Yosuke Higashi ’18 Honored for Outstanding Work in Engineering
Yosuke Higashi ’18 is the recipient of the 2017 Delaware Valley Engineers Week College Student Paper Award, an honor awarded each year for outstanding papers written by undergraduate engineering students attending colleges and universities in the Delaware Valley.
Higashi, an engineering and computer science major from Tokyo, Japan, focused his work on system identification, or the process of figuring out an accurate way to model a system that can be applied in many different circumstances in engineering. He was able to develop a version of an already existing method that was more effective with high levels of data noise. His modified system compares well with other, more well-established, methods of system identification.
Higashi is still revising the paper, in the hopes of publishing it. He collaborated most closely on the project with visiting professors of engineering Allan Moser and Michael Piovoso. Moser served as his primary mentor for the project and Piovoso helped during both the research and the writing stages of the paper.

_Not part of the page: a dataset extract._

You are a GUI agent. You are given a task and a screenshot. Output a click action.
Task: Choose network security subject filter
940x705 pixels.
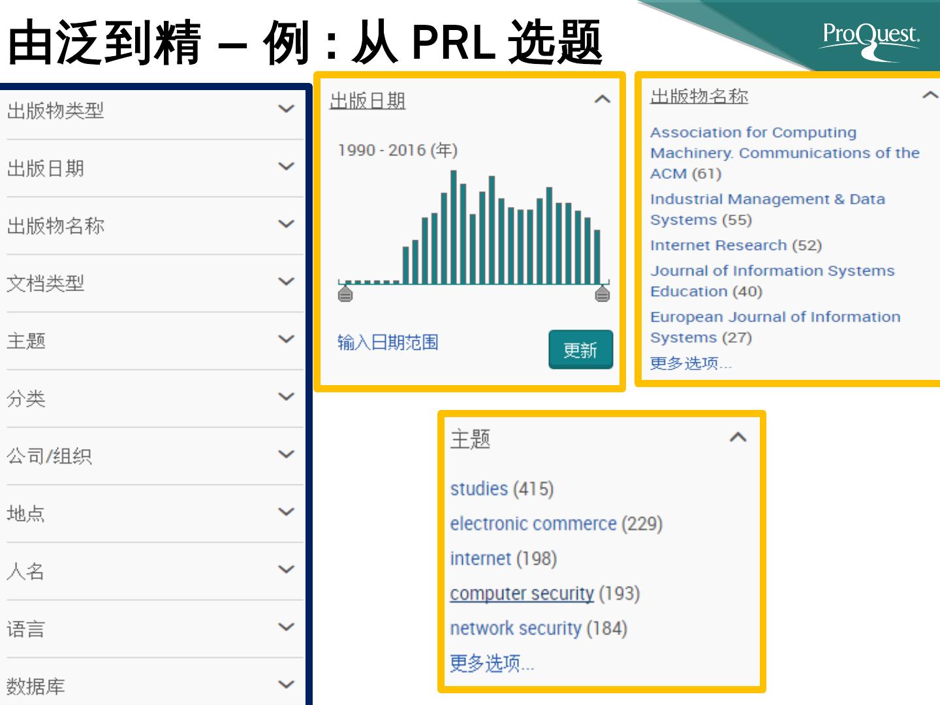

“What is most impressive about Yosuke's work is that each time he came up against an obstacle that looked like it spelled the end of the line for progress on this method, he found some new way of getting around it,” says Moser. “Often, when I came in to check on how he was doing, I would find him at the blackboard, filling it with equations.”

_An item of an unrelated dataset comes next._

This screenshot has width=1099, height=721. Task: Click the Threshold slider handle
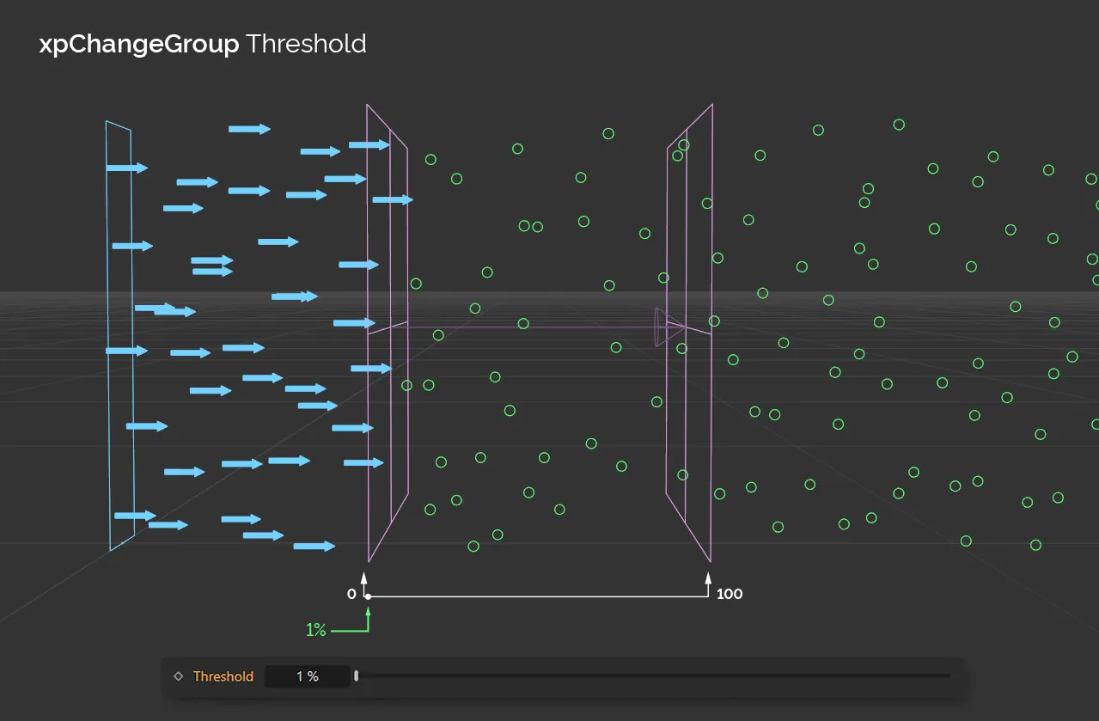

Delaware Valley Engineers Week is an event run by the Engineers’ Club of Philadelphia that celebrates the contributions engineers have made to technology and innovation, as well as promotes interest in math and science among younger students. It has been granting the College Student Paper Award for 32 consecutive years. Authors of five award-winning papers each year are recognized at a special event, in addition to receiving a cash prize.